HealthHearing

Rupture of the tympanic membrane: causes and consequences

The rupture of the tympanic membrane is a mechanical damage to the thin tissue that separates the auditory canal and the middle ear. As a result of such a trauma, a person can completely or partially lose his hearing. In addition, without natural protection, the middle ear remains vulnerable to infections and other physical injuries. As a rule, a hole or a breakthrough in the tympanum is overgrown independently for several weeks, and no treatment is required. In difficult cases, doctors prescribe special procedures or surgery to ensure normal healing of the wound.

Symptoms

Signs of rupture of the tympanic membrane are as follows:

  • Pain in the ear, which can start abruptly and abruptly disappear.
  • Transparent, purulent or spotting from the ear.
  • Loss of hearing.
  • Ringing in the ear (tinnitus).
  • Dizziness (vertigo).
  • Nausea or vomiting as a result of dizziness.

When to see a doctor

If you find yourself experiencing symptoms of rupture or small damage to the tympanic membrane, or if you feel pain or discomfort in your ears, make an appointment for a consultation with a health center or a health center. The middle ear, like the inner ear, consists of very fragile fragments and is vulnerable to diseases and injuries. Timely adequate treatment is of paramount importance for the preservation of normal hearing.

Causes

The main causes of rupture of the tympanic membrane can be combined into the following list:

  • Infection of the middle ear (otitis). As a result of the infectious disease in the middle ear, fluid accumulates, which exerts excessive pressure on the tympanic membrane and thereby causes damage to it.
  • Barotrauma is a damage due to the strong tension of a thin tissue provoked by the difference in pressure in the middle ear and in the environment. Too strong pressure can tear the eardrum. The barotrauma is closely connected with the so-called syndrome of blocked ears, from which practically all passengers of air transport suffer. Differential pressure is also characteristic for scuba diving. In addition, any direct impact in the ear is potentially dangerous, even if such a blow produced an activated airbag in the car.
  • Low sounds and explosions (acoustic trauma). The rupture of the tympanic membrane, the symptoms of which will be evident in the blink of an eye, often occurs under the influence of too loud sounds (explosions, shooting). Excessively powerful sound wave can seriously damage the delicate structure of the ears.
  • Foreign objects in the ear. Small objects like a cotton swab or hair clip can pierce and even rupture the eardrum.
  • Severe head injury. Craniocerebral injuries cause dislocation and damage to the structure of the middle and inner ear, including rupture of the tympanic membrane. The head can crack a head, this circumstance often serves as a prerequisite for a breakthrough in a thin tissue.

Complications

The tympanic membrane performs two main functions:

  • Hearing. When sound waves beat on the membrane, it starts to vibrate. The structures of the middle and inner ear recognize these vibrations and translate sound waves into nerve impulses.
  • Protection. The tympanic membrane also acts as a natural protective barrier, preventing the middle ear from getting there water, bacteria and other foreign substances.

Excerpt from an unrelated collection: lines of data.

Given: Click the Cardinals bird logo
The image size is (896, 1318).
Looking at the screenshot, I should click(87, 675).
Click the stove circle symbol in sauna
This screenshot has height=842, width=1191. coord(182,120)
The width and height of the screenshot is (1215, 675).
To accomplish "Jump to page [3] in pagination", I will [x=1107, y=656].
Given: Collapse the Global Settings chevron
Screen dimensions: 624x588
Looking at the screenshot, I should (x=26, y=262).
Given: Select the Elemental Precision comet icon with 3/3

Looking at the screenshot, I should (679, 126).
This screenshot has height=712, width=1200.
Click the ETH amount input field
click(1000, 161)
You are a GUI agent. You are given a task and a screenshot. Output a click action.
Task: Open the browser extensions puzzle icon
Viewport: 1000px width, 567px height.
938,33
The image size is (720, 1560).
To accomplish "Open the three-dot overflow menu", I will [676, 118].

In case of trauma, complications can occur both in the healing process and in the event that the tympanic membrane can not completely overgrow. Potentially possible:

  • Loss of hearing. As a rule, the hearing disappears only for a while, until the hole in the tympanic membrane disappears by itself. However, many patients of otorhinolaryngologists note a noticeable decrease in hearing quality even after a complete overgrowth of the breakthrough. Much depends on the location and size of the wound.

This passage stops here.